И, наконец, вопрос о происхождении тоталитаризма. Здесь очень коротко высказана важнейшая для Солженицына (она развернется в "узлах" "Красного колеса") мысль о том, что тоталитаризм рождается в хаосе запредельной свободы и неустойчивости, свойственном (или угрожающем) современным демократиям в их раскрепостительном апогее. Нет сомнения, что советский тоталитаризм возник непосредственно из неспособности Временного правительства овладеть политико-экономической и пропагандистской ситуацией и оптимально сочетать реформы с устойчивостью, стабильностью и дееспособностью своей власти. Но можно ли забывать о том, что российское государство и общество рухнули в этот хаос тогда, когда власть - со своей стороны, а общество - со своей лишили жизнеспособности предшествующую авторитарную, с борющимися между собой охранительными и либерально-реформаторскими тенденциями, систему? Власть излишне сдерживала реформаторские тенденции, совершала непопулярные (иногда самоубийственные) акции и в решающие минуты сдалась без боя. Общество в его весьма существенной части нетерпеливо форсировало свою радикалистскую тактику, расшатывало режим, но не сумело рухнувшую на его плечи власть перенять и стабилизировать. В тоталитарный тупик Россию загнали не только 8 месяцев беззащитной и беспомощной послефевральской демократии, но и все предшествующие заблуждения обеих сторон конфликта - власти и общества. Кроме того, в мире были и есть режимы, возникшие отнюдь не из демократий, в которых очень трудно провести грань между авторитарностью и тоталом. Это хотя бы режимы Дювалье, Иди Амина, Бокассы, Каддафи, Хомейни и др. Поэтому у меня нет уверенности, что схема: "авторитаризм - слабая запредельно свободная демократия - тотал" - универсальна в качестве единственного пути в тоталитарную безысходность. Но реален и такой путь, и Солженицын бесспорно прав, рассматривая безгранично свободную, а на деле хаотизированную, теряющую выживательную стабильность демократию как вероятную увертюру к тоталу. В хаосе обычно приходит к власти антидемократическая сила, лучше всех прочих сил организованная и ориентированная именно на захват власти, некий эмбрион тоталитарного государственного аппарата, всегда готовый развернуться в соответствующую структуру (так называемые партии нового типа).

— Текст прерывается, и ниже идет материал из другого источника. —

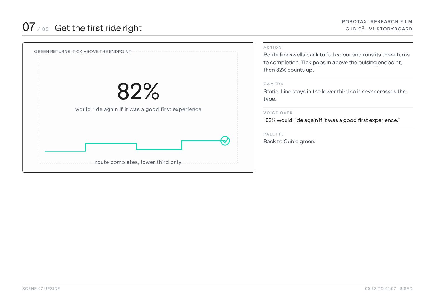
Task: Click the storyboard frame thumbnail
Action: tap(138, 107)
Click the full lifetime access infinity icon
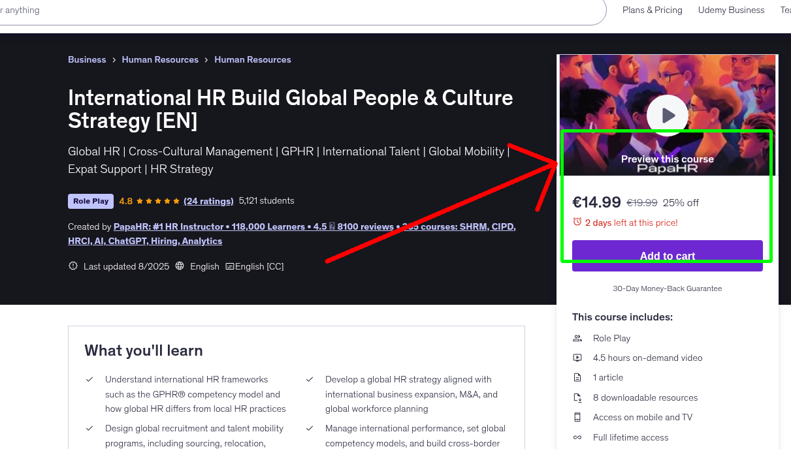This screenshot has width=791, height=449. click(577, 437)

Так же, как на конференции по сборнику "Из-под глыб", Солженицын много говорит здесь о неправильном восприятии читателями его позиции в национальном вопросе.
Читателей Солженицына, в том числе и Сахарова, задела и оскорбила его мысль о том, что русский и украинский народы пострадали от коммунизма больше других народов СССР. "Я рад был бы, - говорит Солженицын, - чтобы это выражение не имело оснований" (I, стр. 198). Но радоваться тут было бы нечему: от того, что в годы гражданской войны на 35% уменьшилось население Средней Азии (см. выше), жертвы, понесенные русскими и украинцами, не стали меньше. Солженицын горестно и убедительно говорит о страданиях русских и украинцев, считая, что они были первыми в череде угнетаемых и уничтожаемых коммунизмом народов, а к остальным угнетение пришло позднее. Все, что сказано им о страданиях русских и украинцев под игом большевизма, - правда. Упущено, однако, из виду, что и советизация (уже в самые ранние годы) окраин стоила последним немало крови и мук (Закавказью, Кавказу, Средней Азии). В 1940-е годы я встречала в лагерях армянских сепаратистов, находящихся в заключении с короткими перерывами или без таковых с 1920-х годов. Перечисляя террористические акции коммунистической власти по отношению к русским и украинцам (опять же - бесспорные), Солженицын пишет: "Это их (разрядка Солженицына) деревни более всего испытали разорение и террор от продотрядов (большей частью инородных по составу)" (I, стр. 198).